【森保殿の26人】大学生の守田英正に川崎スカウトが祈った「もうこれ以上、活躍しないでくれ」

「もうこれ以上、活躍しないでくれ…」。大学3年生だった守田のプレーを見た川崎の向島建スカウトは、こう祈った。

流通経大3年生だった守田は、2017年2月、デンソー杯関東チームの一員として出場した。全国的に無名の存在だったが、1試合を見ただけで、向島スカウトは目を奪われた。

「あ、コイツすごいわと。足元の技術は高いし、1対1も強い。大学に確認したら『まだどこからも(オファーが)来てないです』と。争奪戦になる前に、これ以上活躍しないことを願いました(笑い)」

しかし、この願いはあっけなく打ち砕かれた。守田はこの大会で全日本大学選抜を決勝で破って優勝し、MVPに選出されたのだ。

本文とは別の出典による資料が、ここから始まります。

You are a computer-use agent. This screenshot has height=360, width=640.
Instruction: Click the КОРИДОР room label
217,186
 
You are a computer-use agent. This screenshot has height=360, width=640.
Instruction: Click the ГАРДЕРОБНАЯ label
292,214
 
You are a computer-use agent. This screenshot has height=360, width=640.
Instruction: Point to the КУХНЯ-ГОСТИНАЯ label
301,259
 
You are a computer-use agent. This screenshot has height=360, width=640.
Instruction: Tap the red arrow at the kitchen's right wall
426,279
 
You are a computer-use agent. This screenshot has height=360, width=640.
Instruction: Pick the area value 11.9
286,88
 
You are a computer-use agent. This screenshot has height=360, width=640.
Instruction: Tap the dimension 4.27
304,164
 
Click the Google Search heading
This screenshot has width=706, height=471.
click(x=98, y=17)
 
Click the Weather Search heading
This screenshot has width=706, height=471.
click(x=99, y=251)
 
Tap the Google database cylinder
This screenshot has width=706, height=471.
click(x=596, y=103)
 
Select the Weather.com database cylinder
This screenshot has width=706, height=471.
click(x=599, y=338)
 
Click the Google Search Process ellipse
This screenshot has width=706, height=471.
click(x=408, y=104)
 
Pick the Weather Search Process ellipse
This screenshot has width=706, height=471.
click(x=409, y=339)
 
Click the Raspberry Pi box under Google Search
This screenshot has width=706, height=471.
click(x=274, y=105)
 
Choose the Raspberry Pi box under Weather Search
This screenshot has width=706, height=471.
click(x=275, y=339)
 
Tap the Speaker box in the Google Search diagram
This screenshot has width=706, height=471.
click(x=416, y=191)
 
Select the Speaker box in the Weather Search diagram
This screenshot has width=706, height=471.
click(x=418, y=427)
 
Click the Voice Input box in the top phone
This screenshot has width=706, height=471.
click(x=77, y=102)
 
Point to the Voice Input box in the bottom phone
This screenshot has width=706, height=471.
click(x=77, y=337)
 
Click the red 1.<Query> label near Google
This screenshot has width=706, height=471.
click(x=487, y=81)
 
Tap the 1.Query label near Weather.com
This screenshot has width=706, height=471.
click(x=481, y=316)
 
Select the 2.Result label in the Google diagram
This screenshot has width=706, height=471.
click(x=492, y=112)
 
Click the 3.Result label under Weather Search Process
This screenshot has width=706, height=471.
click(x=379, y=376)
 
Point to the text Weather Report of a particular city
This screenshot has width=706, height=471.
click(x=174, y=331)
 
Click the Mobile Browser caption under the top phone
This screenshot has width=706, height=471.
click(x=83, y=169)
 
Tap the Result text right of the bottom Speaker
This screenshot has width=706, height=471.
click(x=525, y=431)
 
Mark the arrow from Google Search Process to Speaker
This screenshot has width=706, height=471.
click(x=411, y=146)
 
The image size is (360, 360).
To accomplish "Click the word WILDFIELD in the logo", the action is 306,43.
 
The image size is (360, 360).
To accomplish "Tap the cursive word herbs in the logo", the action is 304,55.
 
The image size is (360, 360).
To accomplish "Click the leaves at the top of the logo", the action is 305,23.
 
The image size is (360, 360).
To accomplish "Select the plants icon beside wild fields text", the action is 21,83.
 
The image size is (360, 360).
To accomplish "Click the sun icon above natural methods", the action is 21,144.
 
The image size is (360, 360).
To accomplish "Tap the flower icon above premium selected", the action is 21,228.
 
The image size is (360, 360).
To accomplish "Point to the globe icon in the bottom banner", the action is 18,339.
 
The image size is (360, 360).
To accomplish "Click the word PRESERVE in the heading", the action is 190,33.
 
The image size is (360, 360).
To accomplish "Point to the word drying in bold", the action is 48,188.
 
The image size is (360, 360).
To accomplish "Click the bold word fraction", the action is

結局、守田の争奪レースは川崎とG大阪の一騎打ちとなった。守田はG大阪のお膝元である大阪・高槻の出身。向島が守田に目標としている選手を尋ねると「今野泰幸選手」と返ってきた。G大阪で長きにわたり活躍した日本代表MFだ。さらに、G大阪はボランチのMF井手口陽介が海外移籍でチームを抜けることが決まっていた。川崎にとって、悪条件がそろっていた。

しかし、どうしても欲しかった。出身の金光大阪高の関係者が「G大阪に進むべき」と守田に進言しているとウワサを耳にすれば、向島は関係者を説得するため、大阪へ飛んだ。結局ウワサは誤報だったが、それほどまでに「今まで獲得した大学生と比べても、完成度は抜けていた」と将来を確信していた。当時の川崎はボランチの選手層が厚かったが「まずは右サイドバックからでいい。そこでいろいろ学んでいずれボランチで」と訴えた。

練習参加を経て、熱意は実った。17年7月、川崎への内定が発表された。その後、在籍した18~20年で2度の優勝に貢献し、ルーキーイヤーの18年にA代表デビュー。川崎で培った攻守両面での貢献度の高さを買われ、最終予選でレギュラーに定着した。約6年前に「これ以上、活躍しないでくれ」と祈られた無名の大学3年生は、日本中の期待を背負い、不動のレギュラーとしてW杯を迎える。(岡島 智哉)

守田 英正(もりた・ひでまさ) 1995年5月10日、大阪・高槻市生まれ。27歳。金光大阪高から流通経大に進学。18年に川崎加入。同年、20年の優勝に貢献。21年1月にポルトガル1部サンタクララに移籍し、22年7月からスポルティング所属。日本代表では18年9月に代表デビュー。A代表通算17試合2得点。177センチ、74キロ。右利き。